Als er das Neubauprojekt zum ersten Mal gesehen habe, sei er erschrocken, sagt Blogger Oliver Kraaz. Er ist kein Freund neuer Stadien und kritisiert, in der Schweiz seien in den letzten Jahren viel zu viele «unbeseelte», «austauschbare» Fussballarenen entstanden. Kraaz kann sich noch nicht vorstellen, im neuen SCK-Stadion zu stehen, ohne den Geruch des feuchten Rasens in der Nase. Allerdings steht er hinter dem Projekt und lobt, der Verein versuche, möglichst viele Leute ins Boot zu holen, um die «alte Wärme» ins neue Stadion zu tragen. Dass dies gelingt, bezweifelt im Kleinfeld niemand. «Die Leute verändern sich nicht, nur das Stadion», betont Materialwart Mattmann stellvertretend für viele.

Längst läuft die zweite Halbzeit und der SC Kriens hat zwei weitere Tore erzielt. «100% Anti Luzern», steht auf einem Plakat. Blogger Kraaz sagt, der SCK müsse auch künftig «ein Gegenentwurf zum klinisch sauberen, blutleeren Fussball» bleiben. Auf dem Kleinfeld lebe der Vereinsgedanke: Alle müssten etwas beitragen, damit es funktioniere. Fussballspiele wie einen Kinofilm zu konsumieren, das gehe hier nicht. Dafür könne man nach Spielende auch noch bleiben, weil einem nicht gleich die Putzequippe aus dem Stadion scheuche.

Der SCK beschenkte sein Stadion zum Abschied mit einem überzeugenden 3:1-Sieg gegen den FC Köniz.

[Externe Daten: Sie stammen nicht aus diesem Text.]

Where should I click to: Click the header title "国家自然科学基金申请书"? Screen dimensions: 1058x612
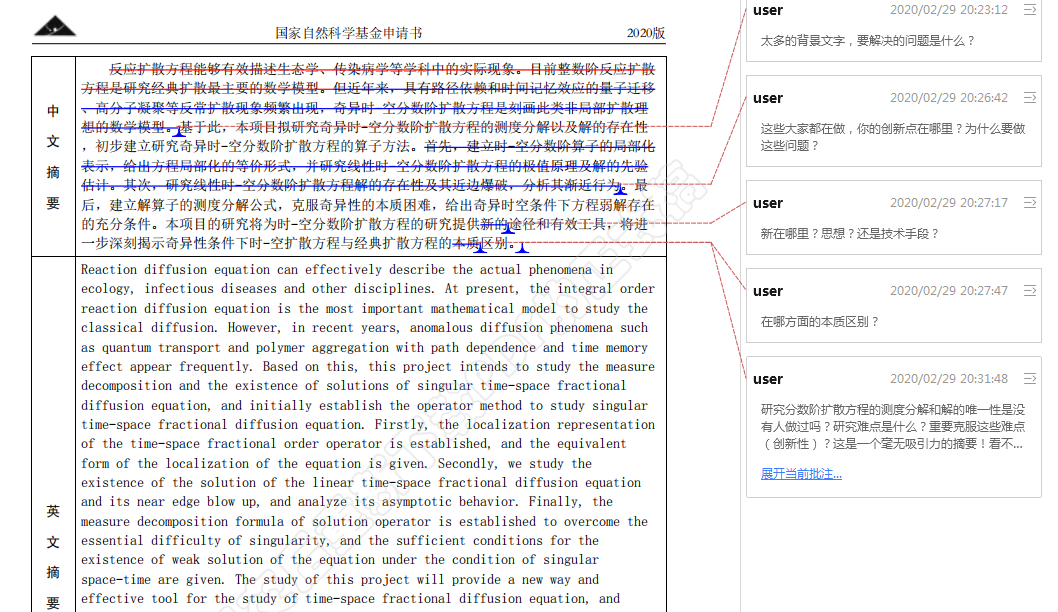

Der SCK beschenkte sein Stadion zum Abschied mit einem überzeugenden 3:1-Sieg gegen den FC Köniz.

(Bild: Fabian Duss)

Die Erinnerung an einen pitschnassen Christian Gross

Ein Bild wird Kraaz noch lange in Erinnerung bleiben: Im August 1997 spielte der SCK gegen GC. Kurz vor Spielende stand es 1:1. Dann setzte starker Regen ein und in der 82. Minute erhielt Kriens einen Penalty zugesprochen. Lucio Esposito verwandelte zum Sieg. «Nach Abpfiff stürmten die Krienser das sumpfige Feld. Daneben stand GC-Trainer Christian Gross im Anzug und das Wasser lief von ihm runter, als würde er mit einem Gartenschlauch geduscht. Was für ein Kontrast!»

An diesem Nachmittag kursieren ebenso viele Anekdoten wie Bierbecher. Materialwart Mattmann etwa erinnert sich daran, wie der frühere SCK-Trainer Jochen Dries an einem Sonntagmorgen den Rasen eigenhändig mähte, weil er damit nicht zufrieden war. «Er hätte sich für dessen Zustand vor dem Gegner geschämt», schmunzelt Mattmann.

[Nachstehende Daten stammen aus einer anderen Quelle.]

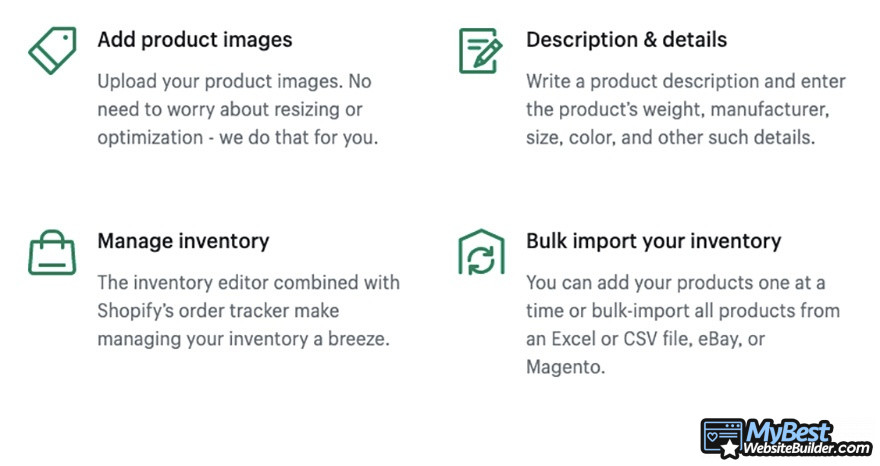Click the Manage inventory heading
880x466 pixels.
[x=183, y=241]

«Die Kabine ist so klein und mühsam, dass sie eigentlich nervt – aber irgendwie ist sie halt trotzdem schön.»

Stadionsprecher Lukas Z’berg

Schlusspfiff. Ein Krienser staunt, als er auf der Anzeigetafel einen Gegentreffer registriert. Tatsächlich schoss Köniz in der 89. Minute ein Gegentor. Ein letzter Joint auf der Tribüne, eine letzte Bratwurst auf den grünen Schalensitzen, letzte Erinnerungsfotos, während aus den Lautsprechern Andrea Bocellis «It’s time to say goodbye» schallt. Stadionsprecher Lukas Z’berg pflichtet ihm bei und macht sein Mikrofon aus. «Ich bin schon etwas wehmütig», sagt er. Das Stadion und auch die Sprecherkabine seien ihm ans Herz gewachsen. «Die Kabine ist so klein und mühsam, dass sie eigentlich nervt – aber irgendwie ist sie halt trotzdem schön.»